ABOUT
Alison Tharp was born June 3rd,1979 in Stockton California. Her mother,being an art teacher started her on water colors as soon as she could hold a paintbrush. By grade school Alison's work was being shown in local musiums and other comunity art events and by highschool she was taking college level art courses outside of school. She attended the California College of the Arts when she moved the bay area in 1997. Specializing in painting and illustration, she was also self-publishing comics style zines at this time. Alison's work ranges from watercolors, silkscreens, ink drawings to short stories illustrated and typed on a typewriter. She works with poloroid transfers, xerox transfers and resin often in her mixed media creations. Her paintings have been shown from Sanfransisco to Beijing and her self-published writings,"Adventures In Food" (a comic style zine issues 1-4),"The Darling Factory" (a graphic novel), and "Hotdog Highway" (a calaborative graphic novel with artist, Jeannie Lydon) have been recognized in major art related publications around the world.
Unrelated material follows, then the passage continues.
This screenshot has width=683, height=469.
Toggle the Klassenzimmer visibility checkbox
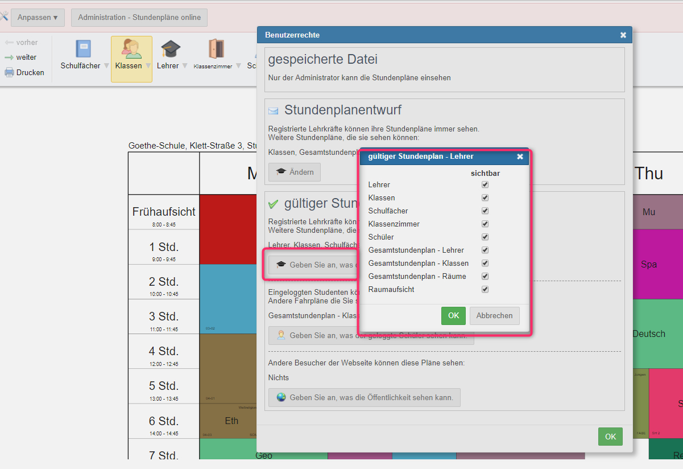click(x=485, y=224)
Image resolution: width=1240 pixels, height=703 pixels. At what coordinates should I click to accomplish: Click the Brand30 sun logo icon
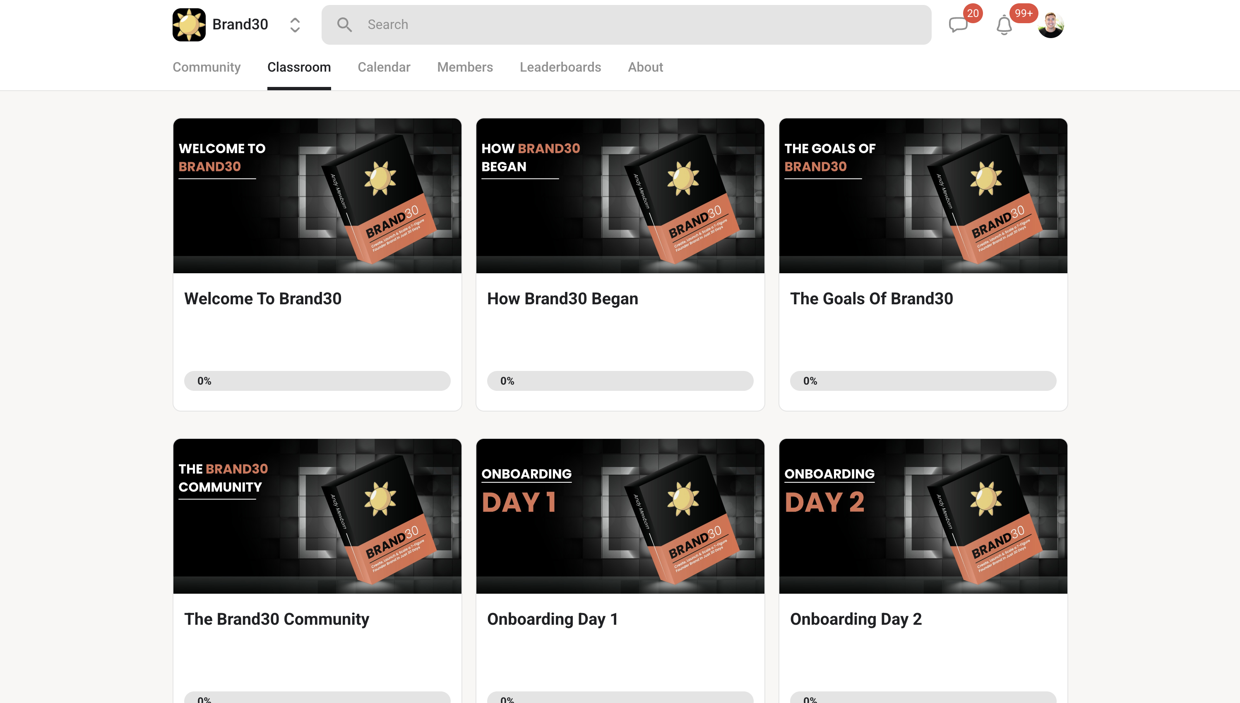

Alison has also worked with musical group TrioMetric to create the animated piece "TREPAN", doing all of the artwork and the story board. This animated story has been the first of it's kind and has been shown nation wide. Alison lives in Oakland now where she paints in her studio and works as a hairdresser and haircutting teacher at Peter Thomas Hair Design in Berkeley, CA.
ARTIST STATEMENT
My work deals with the psychology of dreams, the unconscious, the underworld and the archetypal themes all humans experience there. In my work each character in a painting is reacting to others in an unfolding drama. There is almost always some kind of struggle or conflict. Most of the time they are not even clear to me at first. Sometimes beautiful but usually not. I use color to create tone or pervasive mood on the stage as if I could make a soundtrack with texture and light and dark. I go to what ever lenth necessary to collect the images I need for the characters. I have used drift wood, candy sprinkels, toys, plastic bugs, bike parts, and my own face and hands. I use a xerox copier to get them 2D or sometimes I just glue them right on the flat suface the way they are just to make things funny. I have enjoyed using marshmellows and candy hearts lately. I cover them with resin sometimes to make them last forever. I'm also turned on by long walks on the beach, gross American excess and Dr. Phil. I have been told that my art has an element of innocent cruelty to it. Like a child catching a bug and pulling it's wings off showing all her friends how funny it is when it tries to fly away. That is the morbid humor that flashes the crowd the entire time I'm trying to make something pretty. Truth be told though, if an idea doesn't make me laugh in either a sad or happy way I don't see the point of bringing it into my art. It's enertainment, after all.